**Exercise objective:**
Copy all data exactly. Skip pictures.

**Records for processing:**
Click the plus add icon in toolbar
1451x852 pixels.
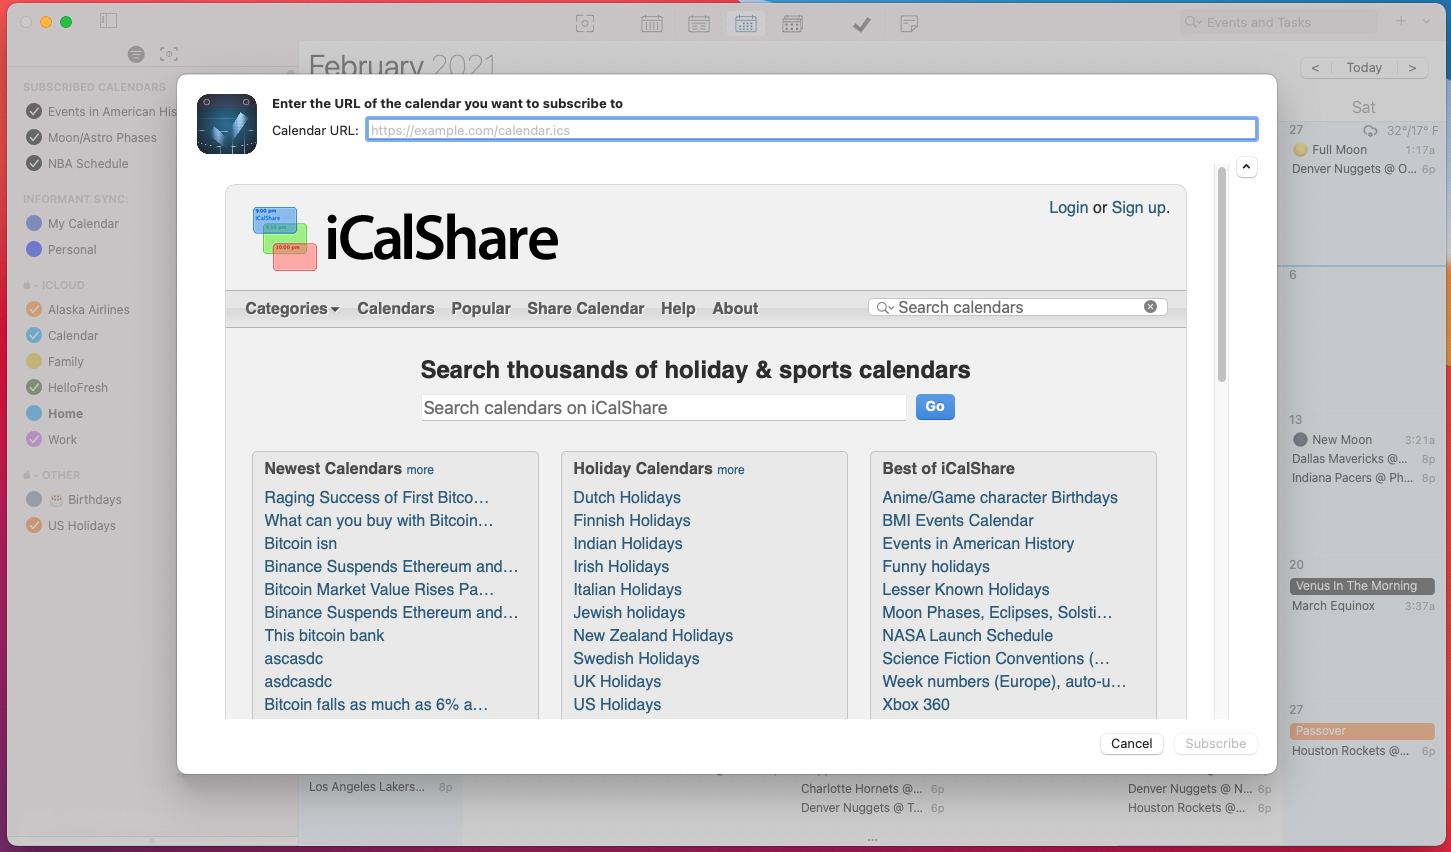[x=1401, y=21]
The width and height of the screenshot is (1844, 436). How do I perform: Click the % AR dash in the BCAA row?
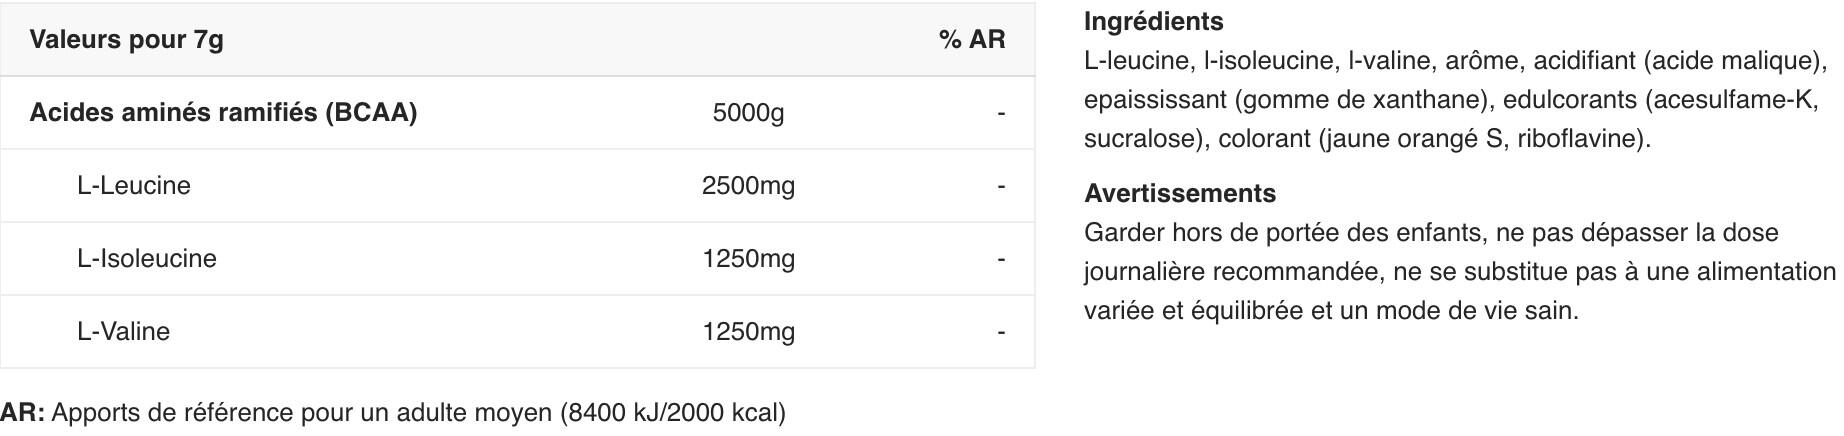tap(1000, 113)

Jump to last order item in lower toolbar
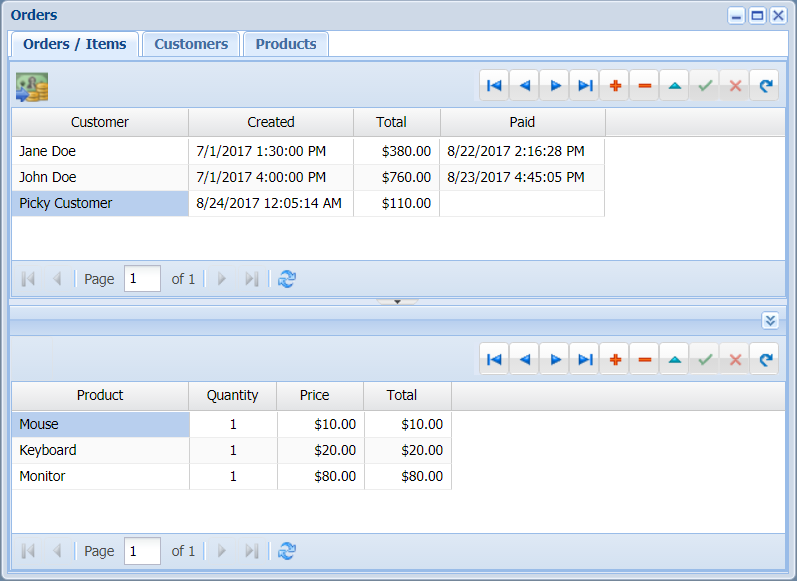tap(585, 359)
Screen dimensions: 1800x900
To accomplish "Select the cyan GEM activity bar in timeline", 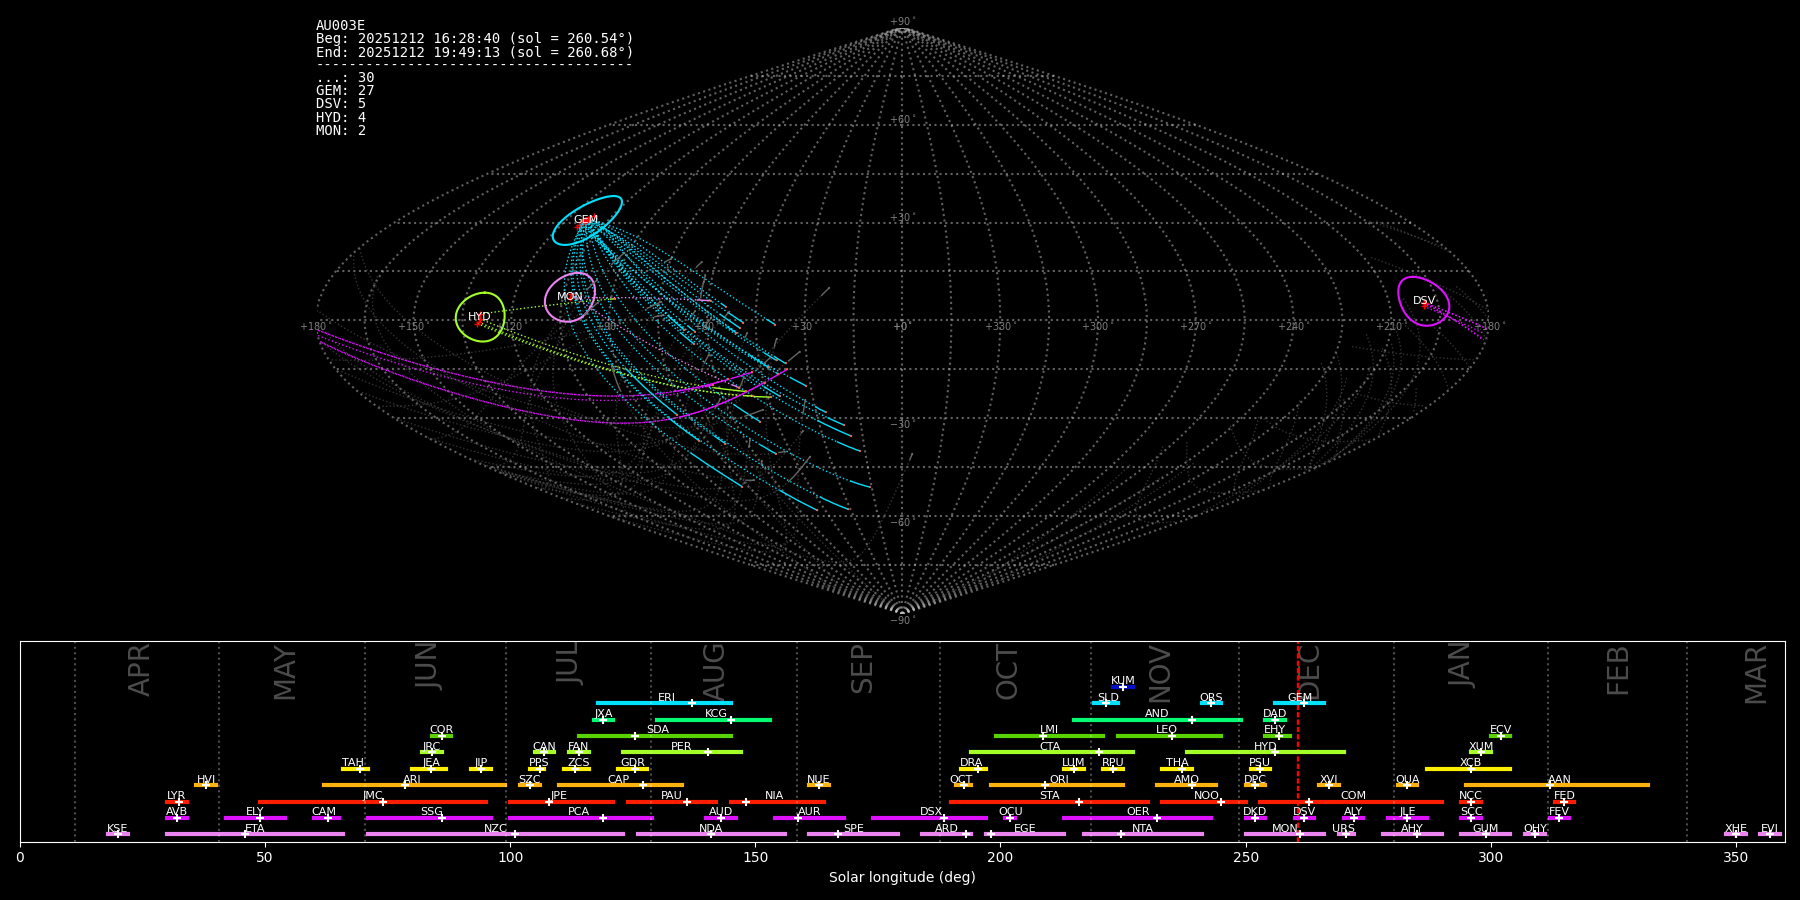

**Your response:**
Click the plus add icon in toolbar
1451x852 pixels.
[x=1401, y=21]
The width and height of the screenshot is (1844, 436). How do I perform: Click the % AR dash in the BCAA row?
tap(1000, 113)

Jump to last order item in lower toolbar
tap(585, 359)
Screen dimensions: 1800x900
To accomplish "Select the cyan GEM activity bar in timeline", 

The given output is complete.